From StepFun a new open source model for text-to-video
Step-Video-T2V weights released, a high quality model
Isabella V17 February 2025

 

Step-Video-T2V represents an advanced text-to-video model with 30 billion parameters, capable of generating high-quality videos up to 204 frames. Its efficiency is guaranteed by a VAE with high spatial and temporal compression, optimized for the generation of smooth and realistic videos. The integration of Direct Preference Optimization (DPO) further improves the visual performance, while the model is evaluated on a proprietary benchmark that confirms its SoTA-level performance.

Key Points:

  • Advanced Compression: Video-VAE with 16x16 spatial and 8x temporal ratio to optimize resources and quality.
  • Sophisticated Architecture: DiT-based model with 3D attention and optimizations for stability and consistency.
  • Human-Driven Optimization: DPO employed to improve fidelity and naturalness of animations.
  • High Hardware Requirements: NVIDIA GPU with at least 80GB of memory required for optimal performance.
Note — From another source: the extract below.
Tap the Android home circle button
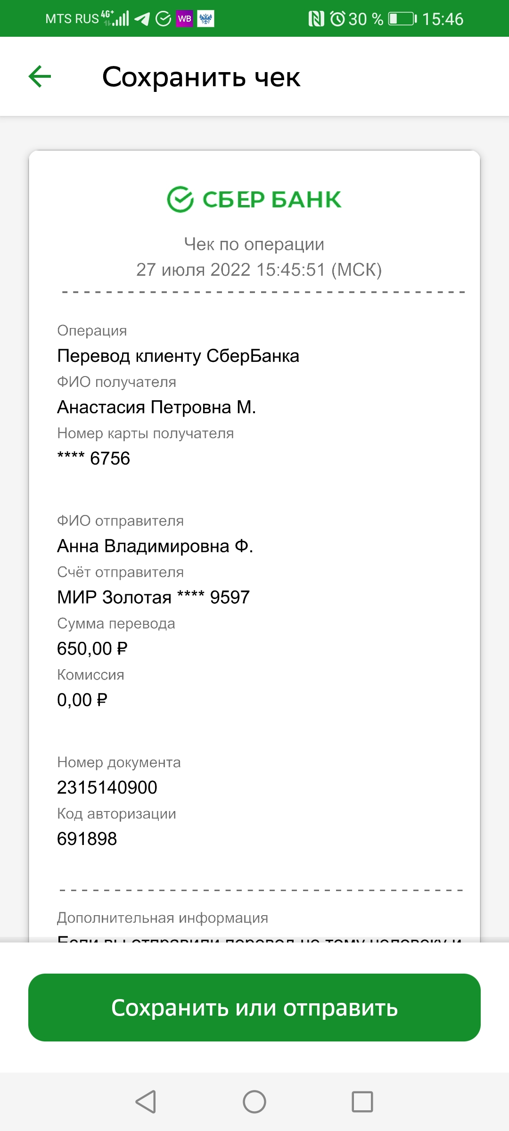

Step-Video-T2V is a novel state-of-the-art text-to-video model designed to generate high-quality videos based on text descriptions. With a capacity of 30 billion parameters, the system allows to produce animated sequences of up to 204 frames, benefiting from an advanced compression infrastructure. The key to the efficiency of Step-Video-T2V lies in the integration of a Video-VAE that ensures a 16x16 spatial and 8x temporal compression ratio, significantly improving both the training and inference phases. This structure allows to significantly reduce the computational load without compromising the quality of video reconstruction, a key element for performance optimization.

The model architecture is based on a Diffused Transformer (DiT) with 48 layers and as many attention heads, each with a size of 128. The generation process uses a denoising system based on Flow Matching, which transforms noisy inputs into latent frames through a complete 3D attention mechanism. The prompts are processed through two pre-trained text encoders, optimized to support both English and Chinese, thus ensuring greater accessibility and adaptability of the model to different linguistic needs.
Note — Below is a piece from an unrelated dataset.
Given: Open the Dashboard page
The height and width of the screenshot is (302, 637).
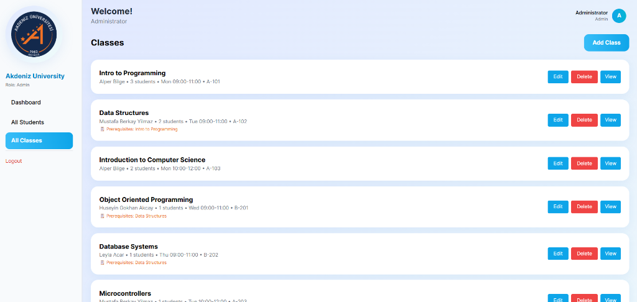Looking at the screenshot, I should click(26, 103).
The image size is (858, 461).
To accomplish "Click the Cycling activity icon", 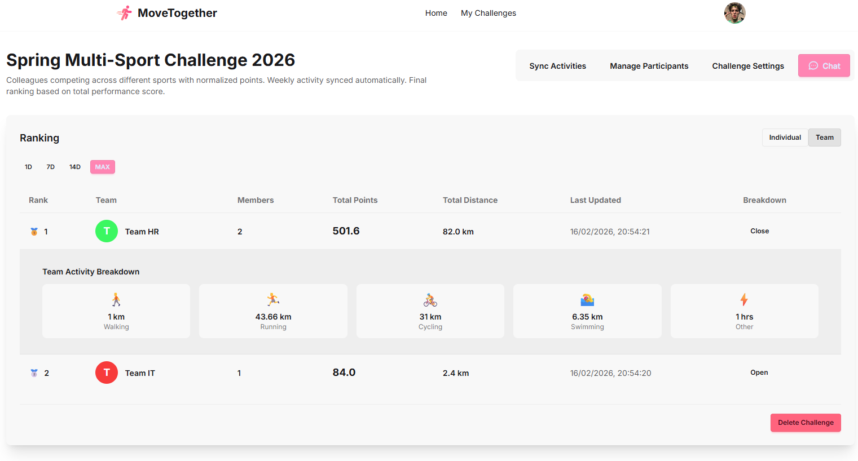I will 430,299.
A distinctive element of Step-Video-T2V is the adoption of Direct Preference Optimization (DPO), which introduces a level of refinement based on human feedback. This process allows to improve the visual quality of the generated videos, reducing artifacts and ensuring a more natural and realistic rendering. The DPO pipeline is configured as an essential step in the optimization of the model, since it aligns its productions with the perceptual expectations of users, increasing the level of detail and consistency in the final video sequences.
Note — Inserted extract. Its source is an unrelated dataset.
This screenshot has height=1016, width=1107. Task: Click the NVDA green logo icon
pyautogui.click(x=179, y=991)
To ensure maximum performance, Step-Video-T2V has been tested on a system equipped with four NVIDIA GPUs, with CUDA support necessary for the correct functioning of the self-attention in the text encoders. The use of QK-Norm in self-attention and 3D RoPE for temporal sequence management ensures stability and adaptability of the model even in complex generation scenarios. Furthermore, for an optimal use of GPU resources, the model implements a decoupling strategy between the text encoder, the VAE decode and the Transformer DiT, ensuring a more efficient and balanced inference.

Step-Video-T2V performance evaluations were conducted on Step-Video-T2V-Eval, a specific benchmark developed to measure the quality of generated videos. The results confirmed that the model reaches SoTA standards in the text-based video generation landscape, outperforming both open source engines and commercial solutions currently available. However, the tests highlight that variations in the inference hyperparameters can affect the trade-off between visual fidelity and animation dynamics, requiring careful tuning to achieve the best possible trade-off between quality and smoothness of the generated video.

Step-Video-T2V represents a significant step forward in automatic video generation, combining compression technologies, human-preference-based optimization and a high-performance hardware infrastructure.